在模型的运行过程中,需要使用这段代码‘ dev_auroc, dev_fpr95, thresh = validate(net, dev_dataloader, args.confidence_type, num_classes) ’计算auroc这个指标。 validate函数的代码为‘def validate(net, dataloader, mode, num_classes): net.eval() gold, predict, confidence_msp, confidence_energy = [], [], [], []

with torch.no_grad():
    for unique_id, input_ids, input_mask, target in dataloader:
        input_ids, input_mask, target = input_ids.cuda(), input_mask.cuda(), target.cuda()

        # forward
        output = net(input_ids, input_mask)

        target = target.cpu().tolist()
        pred = output.data.max(1)[1].cpu().tolist()
        msp = F.softmax(output, dim=-1).max(1)[0].cpu().tolist()
        energy = torch.logsumexp(output, 1).cpu().tolist()

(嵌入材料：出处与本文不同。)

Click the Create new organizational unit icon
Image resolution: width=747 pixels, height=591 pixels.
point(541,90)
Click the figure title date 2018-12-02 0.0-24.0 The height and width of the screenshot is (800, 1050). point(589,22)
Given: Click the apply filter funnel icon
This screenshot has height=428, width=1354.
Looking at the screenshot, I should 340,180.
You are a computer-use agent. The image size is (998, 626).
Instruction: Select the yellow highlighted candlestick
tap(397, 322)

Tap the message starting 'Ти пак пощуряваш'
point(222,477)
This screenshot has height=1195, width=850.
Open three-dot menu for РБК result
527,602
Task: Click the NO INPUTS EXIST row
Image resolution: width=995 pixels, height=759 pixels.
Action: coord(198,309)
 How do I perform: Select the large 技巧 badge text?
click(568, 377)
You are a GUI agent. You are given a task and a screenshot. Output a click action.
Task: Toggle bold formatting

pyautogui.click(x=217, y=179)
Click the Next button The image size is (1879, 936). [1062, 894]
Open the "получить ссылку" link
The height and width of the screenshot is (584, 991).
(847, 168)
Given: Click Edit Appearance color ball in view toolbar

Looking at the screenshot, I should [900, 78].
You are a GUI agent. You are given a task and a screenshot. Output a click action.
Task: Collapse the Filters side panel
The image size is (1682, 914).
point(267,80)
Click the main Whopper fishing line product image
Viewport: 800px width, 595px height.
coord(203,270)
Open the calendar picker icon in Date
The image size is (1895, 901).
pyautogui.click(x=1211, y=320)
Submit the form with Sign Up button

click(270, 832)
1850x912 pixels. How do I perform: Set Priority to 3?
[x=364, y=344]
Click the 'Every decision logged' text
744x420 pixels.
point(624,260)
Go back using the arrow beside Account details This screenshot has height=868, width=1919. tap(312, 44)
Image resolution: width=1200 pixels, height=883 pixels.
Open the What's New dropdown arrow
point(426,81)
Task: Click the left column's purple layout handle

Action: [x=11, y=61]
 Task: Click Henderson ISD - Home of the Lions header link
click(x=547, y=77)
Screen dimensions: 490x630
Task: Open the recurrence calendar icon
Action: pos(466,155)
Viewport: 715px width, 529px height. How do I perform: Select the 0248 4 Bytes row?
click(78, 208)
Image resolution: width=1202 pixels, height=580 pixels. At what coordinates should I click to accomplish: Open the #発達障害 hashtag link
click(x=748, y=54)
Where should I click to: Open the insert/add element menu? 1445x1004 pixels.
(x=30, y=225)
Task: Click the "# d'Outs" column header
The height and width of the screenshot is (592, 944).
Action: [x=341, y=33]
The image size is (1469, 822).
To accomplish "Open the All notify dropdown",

        gold.extend(target)
        predict.extend(pred)
        confidence_msp.extend(msp)
        confidence_energy.extend(energy)

# acc = accuracy_score(gold, predict)
if mode == 'msp':
    confidence_score = confidence_msp
elif mode == 'energy':
    confidence_score = confidence_energy
else:
    raise Exception('Not supported mode...')

# AUROC & FPR95
pos_ = []
neg_ = []

# print(len(gold))
# print(len(confidence_score))
# invalid_labels = [label for label in gold if label >= num_classes]
# if invalid_labels:
#     print("Invalid labels found:", invalid_labels)
#     # 处理超出范围的标签
# invalid_types = [type(score) for score in confidence_score if not isinstance(score, (float, int))]
# if invalid_types:
#     print("Invalid data types found in confidence_score:", invalid_types)
#     # 处理数据类型不正确的情况

for g, c in zip(gold, confidence_score):
    if g < num_classes:
        pos_.append(c)
    else:
        neg_.append(c)

auroc, fpr95, thresh = get_measures(pos_, neg_)

# if mode == 'msp':
#     sorted_confidence = sorted(confidence_msp)
# elif mode == 'energy':
#     sorted_confidence = sorted(confidence_energy)
# else:
#     raise Exception('Not supported mode...')
# thresh_idx = int(len(sorted_confidence) * 0.05)
# thresh = sorted_confidence[thresh_idx]

print('[DEV] AUROC: {0:.4f} | FPR95: {1:.4f}| Thresh: {2:.4f}'.format(auroc, fpr95, thresh))
net.train()
return auroc, fpr95, thresh

’。在使用验证集数据的时候,gold变量的所有标记都是大于num_classes的,也就是说pos_的列表将为空,在计算auroc数据时会报错,请问应该如何处理…